*** Exercise data ***

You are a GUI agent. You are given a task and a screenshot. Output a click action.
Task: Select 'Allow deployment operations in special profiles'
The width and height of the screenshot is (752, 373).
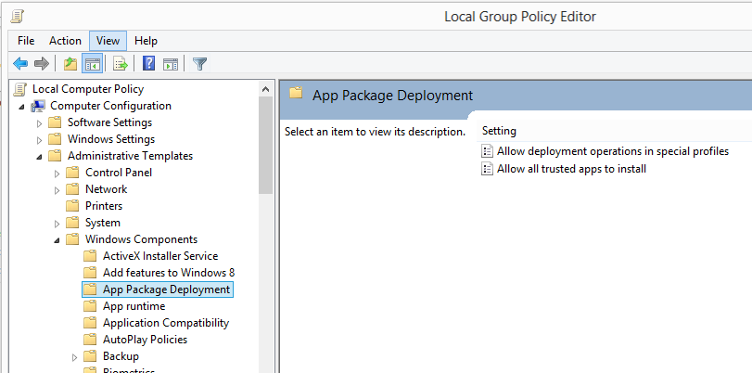[x=612, y=151]
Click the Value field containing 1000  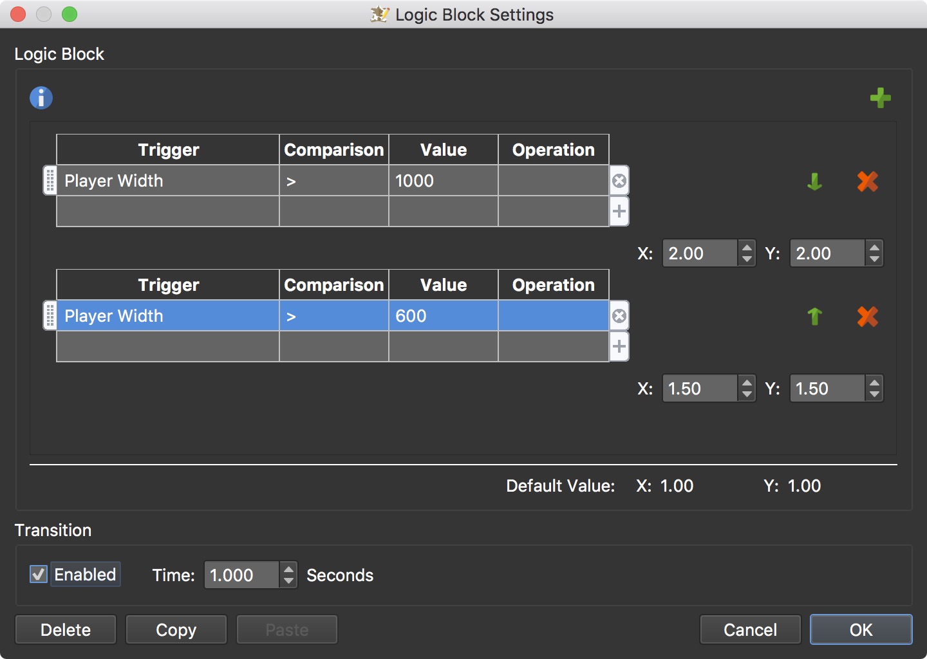pyautogui.click(x=443, y=181)
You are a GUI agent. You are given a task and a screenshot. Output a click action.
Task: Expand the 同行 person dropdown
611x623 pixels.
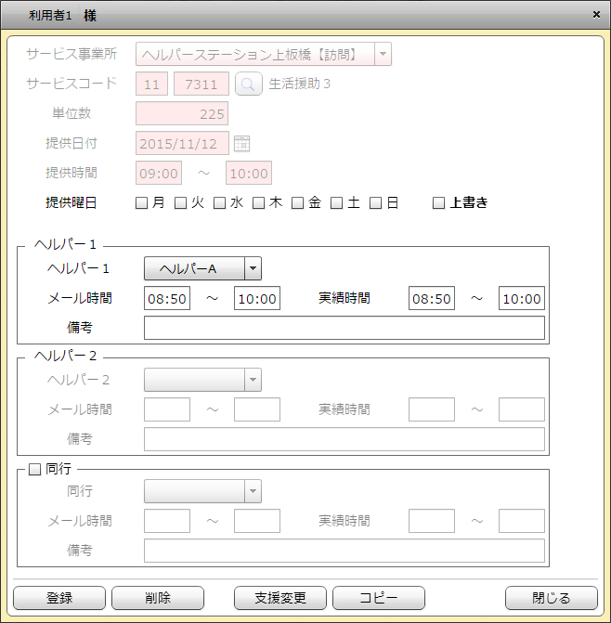253,491
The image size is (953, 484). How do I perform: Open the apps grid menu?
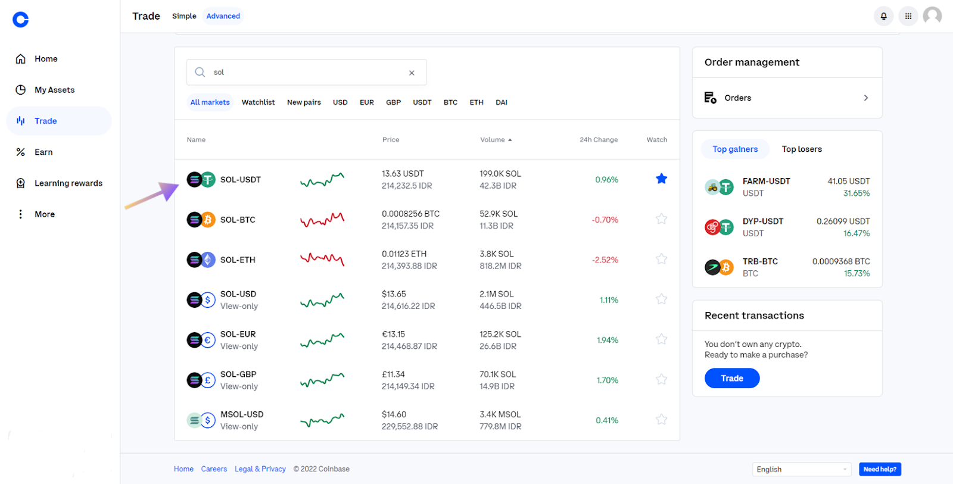point(908,16)
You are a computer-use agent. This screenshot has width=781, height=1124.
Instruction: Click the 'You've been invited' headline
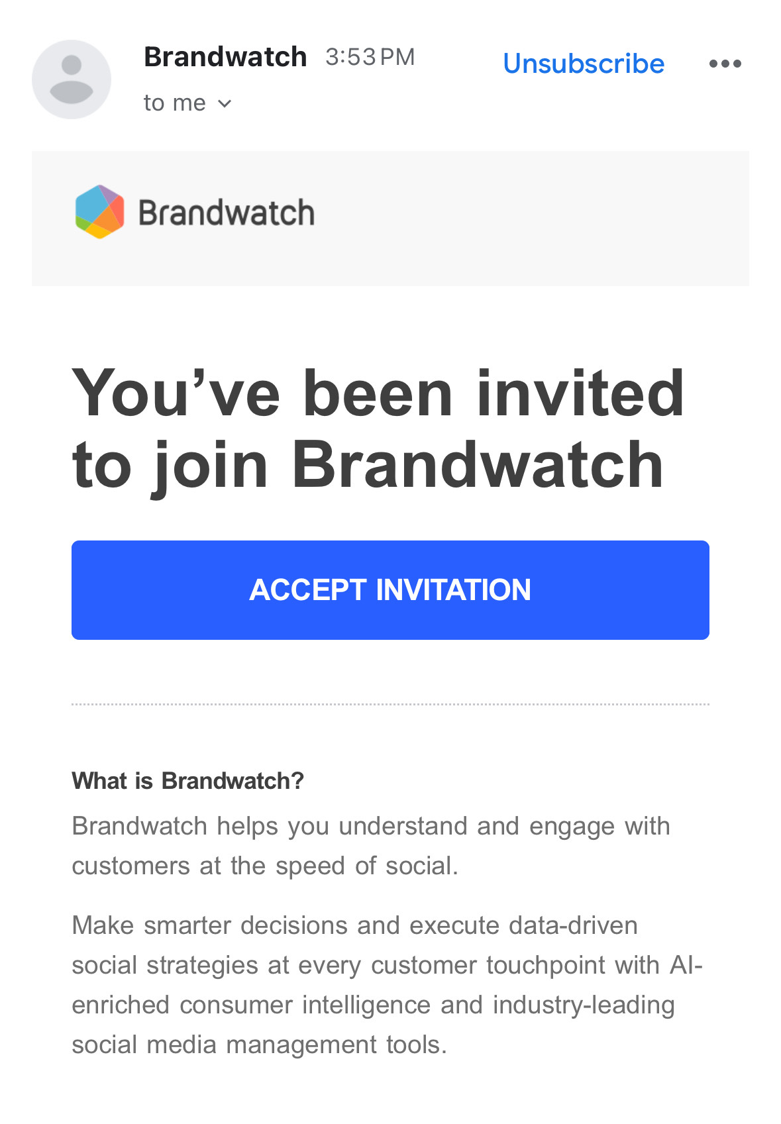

***

» Problem details:
Reproduce the lines from the one with "611x623 pixels." through the end of the data, keeping both end lines, adding nothing, and dropping any pictures.

» Answer to the problem:
611x623 pixels.
253,491
The image size is (953, 484). How do I perform: Open the apps grid menu?
point(908,16)
You are a computer-use agent. This screenshot has width=781, height=1124.
Instruction: Click the 'You've been invited' headline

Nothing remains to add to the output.